[Material for this exercise — start]

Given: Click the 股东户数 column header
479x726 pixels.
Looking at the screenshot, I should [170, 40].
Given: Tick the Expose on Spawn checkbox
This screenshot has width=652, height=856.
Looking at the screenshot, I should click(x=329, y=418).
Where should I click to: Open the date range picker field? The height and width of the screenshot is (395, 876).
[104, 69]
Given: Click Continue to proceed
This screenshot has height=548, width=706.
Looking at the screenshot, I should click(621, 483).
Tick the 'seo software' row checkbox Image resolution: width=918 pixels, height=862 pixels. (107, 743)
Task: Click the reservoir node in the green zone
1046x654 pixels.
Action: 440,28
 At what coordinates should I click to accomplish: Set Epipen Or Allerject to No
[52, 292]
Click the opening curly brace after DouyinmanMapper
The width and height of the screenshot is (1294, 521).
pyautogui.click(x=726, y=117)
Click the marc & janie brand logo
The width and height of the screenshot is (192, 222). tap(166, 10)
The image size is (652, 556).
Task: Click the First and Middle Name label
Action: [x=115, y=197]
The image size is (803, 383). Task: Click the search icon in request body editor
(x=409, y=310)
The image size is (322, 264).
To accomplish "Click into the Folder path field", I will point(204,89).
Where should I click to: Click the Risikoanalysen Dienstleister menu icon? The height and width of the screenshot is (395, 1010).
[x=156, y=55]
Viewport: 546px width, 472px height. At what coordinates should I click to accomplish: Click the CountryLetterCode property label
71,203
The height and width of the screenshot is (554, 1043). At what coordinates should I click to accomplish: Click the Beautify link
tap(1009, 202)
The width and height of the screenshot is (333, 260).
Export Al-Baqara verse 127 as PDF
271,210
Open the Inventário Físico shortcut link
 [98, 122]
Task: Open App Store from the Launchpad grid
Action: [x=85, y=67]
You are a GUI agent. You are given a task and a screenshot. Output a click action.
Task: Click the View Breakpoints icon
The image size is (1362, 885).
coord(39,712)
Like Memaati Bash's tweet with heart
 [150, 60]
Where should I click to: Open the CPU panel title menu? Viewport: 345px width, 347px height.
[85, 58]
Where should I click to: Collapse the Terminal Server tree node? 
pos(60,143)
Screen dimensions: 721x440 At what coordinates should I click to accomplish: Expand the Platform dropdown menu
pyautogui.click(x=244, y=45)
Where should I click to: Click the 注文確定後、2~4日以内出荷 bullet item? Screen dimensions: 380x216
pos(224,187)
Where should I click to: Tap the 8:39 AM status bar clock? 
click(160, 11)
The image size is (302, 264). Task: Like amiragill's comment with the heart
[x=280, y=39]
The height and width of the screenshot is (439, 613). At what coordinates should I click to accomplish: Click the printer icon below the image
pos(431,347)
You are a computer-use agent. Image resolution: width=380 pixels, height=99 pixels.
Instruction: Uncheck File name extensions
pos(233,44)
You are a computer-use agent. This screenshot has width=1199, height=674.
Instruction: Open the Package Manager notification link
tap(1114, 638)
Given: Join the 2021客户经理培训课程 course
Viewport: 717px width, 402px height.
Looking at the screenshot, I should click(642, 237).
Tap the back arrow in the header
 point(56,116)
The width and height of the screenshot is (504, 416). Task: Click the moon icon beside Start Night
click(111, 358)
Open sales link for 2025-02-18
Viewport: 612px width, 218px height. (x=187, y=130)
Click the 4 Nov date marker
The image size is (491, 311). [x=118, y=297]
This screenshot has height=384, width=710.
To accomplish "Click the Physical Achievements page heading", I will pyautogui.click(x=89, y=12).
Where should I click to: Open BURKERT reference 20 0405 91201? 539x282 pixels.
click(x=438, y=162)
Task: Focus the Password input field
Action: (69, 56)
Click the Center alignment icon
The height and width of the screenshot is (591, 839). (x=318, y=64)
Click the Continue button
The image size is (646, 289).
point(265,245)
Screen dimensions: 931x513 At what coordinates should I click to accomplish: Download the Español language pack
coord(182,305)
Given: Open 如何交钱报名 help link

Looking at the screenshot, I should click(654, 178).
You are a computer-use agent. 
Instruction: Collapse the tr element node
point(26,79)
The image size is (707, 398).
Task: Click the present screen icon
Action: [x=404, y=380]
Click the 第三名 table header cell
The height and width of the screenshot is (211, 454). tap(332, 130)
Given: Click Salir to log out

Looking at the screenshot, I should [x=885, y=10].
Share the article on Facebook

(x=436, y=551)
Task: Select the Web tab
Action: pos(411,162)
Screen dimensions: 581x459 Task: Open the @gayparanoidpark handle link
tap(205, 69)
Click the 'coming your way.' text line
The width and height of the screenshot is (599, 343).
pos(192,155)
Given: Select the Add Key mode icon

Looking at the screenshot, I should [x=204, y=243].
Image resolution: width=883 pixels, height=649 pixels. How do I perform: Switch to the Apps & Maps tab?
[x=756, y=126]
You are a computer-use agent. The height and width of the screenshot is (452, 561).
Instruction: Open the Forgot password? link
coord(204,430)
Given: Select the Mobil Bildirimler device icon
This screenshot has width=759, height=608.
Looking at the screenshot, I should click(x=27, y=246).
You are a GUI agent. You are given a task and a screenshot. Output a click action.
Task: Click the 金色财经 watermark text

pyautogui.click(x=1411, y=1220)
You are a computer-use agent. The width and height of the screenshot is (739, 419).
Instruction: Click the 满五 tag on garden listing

[Material for this exercise — finish]

* About this exercise *
Write the entries out once more, exactly as they appear.

* Result *
Given: Click the 股东户数 column header
479x726 pixels.
Looking at the screenshot, I should [170, 40].
Given: Tick the Expose on Spawn checkbox
This screenshot has width=652, height=856.
Looking at the screenshot, I should click(x=329, y=418).
Where should I click to: Open the date range picker field? The height and width of the screenshot is (395, 876).
[104, 69]
Given: Click Continue to proceed
This screenshot has height=548, width=706.
Looking at the screenshot, I should click(621, 483).
Tick the 'seo software' row checkbox Image resolution: width=918 pixels, height=862 pixels. (107, 743)
Task: Click the reservoir node in the green zone
1046x654 pixels.
Action: 440,28
 At what coordinates should I click to accomplish: Set Epipen Or Allerject to No
[52, 292]
Click the opening curly brace after DouyinmanMapper
The width and height of the screenshot is (1294, 521).
pyautogui.click(x=726, y=117)
Click the marc & janie brand logo
The width and height of the screenshot is (192, 222). tap(166, 10)
The image size is (652, 556).
Task: Click the First and Middle Name label
Action: [x=115, y=197]
The image size is (803, 383). Task: Click the search icon in request body editor
(x=409, y=310)
The image size is (322, 264).
To accomplish "Click into the Folder path field", I will point(204,89).
Where should I click to: Click the Risikoanalysen Dienstleister menu icon? The height and width of the screenshot is (395, 1010).
[x=156, y=55]
Viewport: 546px width, 472px height. At what coordinates should I click to accomplish: Click the CountryLetterCode property label
71,203
The height and width of the screenshot is (554, 1043). At what coordinates should I click to accomplish: Click the Beautify link
tap(1009, 202)
The width and height of the screenshot is (333, 260).
Export Al-Baqara verse 127 as PDF
271,210
Open the Inventário Físico shortcut link
 [98, 122]
Task: Open App Store from the Launchpad grid
Action: [x=85, y=67]
You are a GUI agent. You are given a task and a screenshot. Output a click action.
Task: Click the View Breakpoints icon
The image size is (1362, 885).
coord(39,712)
Like Memaati Bash's tweet with heart
 [150, 60]
Where should I click to: Open the CPU panel title menu? Viewport: 345px width, 347px height.
[85, 58]
Where should I click to: Collapse the Terminal Server tree node? 
pos(60,143)
Screen dimensions: 721x440 At what coordinates should I click to accomplish: Expand the Platform dropdown menu
pyautogui.click(x=244, y=45)
Where should I click to: Click the 注文確定後、2~4日以内出荷 bullet item? Screen dimensions: 380x216
pos(224,187)
Where should I click to: Tap the 8:39 AM status bar clock? 
click(160, 11)
The image size is (302, 264). Task: Like amiragill's comment with the heart
[x=280, y=39]
The height and width of the screenshot is (439, 613). At what coordinates should I click to accomplish: Click the printer icon below the image
pos(431,347)
You are a computer-use agent. Image resolution: width=380 pixels, height=99 pixels.
Instruction: Uncheck File name extensions
pos(233,44)
You are a computer-use agent. This screenshot has width=1199, height=674.
Instruction: Open the Package Manager notification link
tap(1114, 638)
Given: Join the 2021客户经理培训课程 course
Viewport: 717px width, 402px height.
Looking at the screenshot, I should click(642, 237).
Tap the back arrow in the header
 point(56,116)
The width and height of the screenshot is (504, 416). Task: Click the moon icon beside Start Night
click(111, 358)
Open sales link for 2025-02-18
Viewport: 612px width, 218px height. (x=187, y=130)
Click the 4 Nov date marker
The image size is (491, 311). [x=118, y=297]
This screenshot has height=384, width=710.
To accomplish "Click the Physical Achievements page heading", I will pyautogui.click(x=89, y=12).
Where should I click to: Open BURKERT reference 20 0405 91201? 539x282 pixels.
click(x=438, y=162)
Task: Focus the Password input field
Action: (69, 56)
Click the Center alignment icon
The height and width of the screenshot is (591, 839). (x=318, y=64)
Click the Continue button
The image size is (646, 289).
point(265,245)
Screen dimensions: 931x513 At what coordinates should I click to accomplish: Download the Español language pack
coord(182,305)
Given: Open 如何交钱报名 help link

Looking at the screenshot, I should click(654, 178).
You are a computer-use agent. 
Instruction: Collapse the tr element node
point(26,79)
The image size is (707, 398).
Task: Click the present screen icon
Action: [x=404, y=380]
Click the 第三名 table header cell
The height and width of the screenshot is (211, 454). tap(332, 130)
Given: Click Salir to log out

Looking at the screenshot, I should [x=885, y=10].
Share the article on Facebook

(x=436, y=551)
Task: Select the Web tab
Action: pos(411,162)
Screen dimensions: 581x459 Task: Open the @gayparanoidpark handle link
tap(205, 69)
Click the 'coming your way.' text line
The width and height of the screenshot is (599, 343).
pos(192,155)
Given: Select the Add Key mode icon

Looking at the screenshot, I should [x=204, y=243].
Image resolution: width=883 pixels, height=649 pixels. How do I perform: Switch to the Apps & Maps tab?
[x=756, y=126]
You are a computer-use agent. The height and width of the screenshot is (452, 561).
Instruction: Open the Forgot password? link
coord(204,430)
Given: Select the Mobil Bildirimler device icon
This screenshot has width=759, height=608.
Looking at the screenshot, I should click(x=27, y=246).
You are a GUI agent. You are given a task and a screenshot. Output a click action.
Task: Click the 金色财经 watermark text

pyautogui.click(x=1411, y=1220)
You are a computer-use agent. The width and height of the screenshot is (739, 419).
Instruction: Click the 满五 tag on garden listing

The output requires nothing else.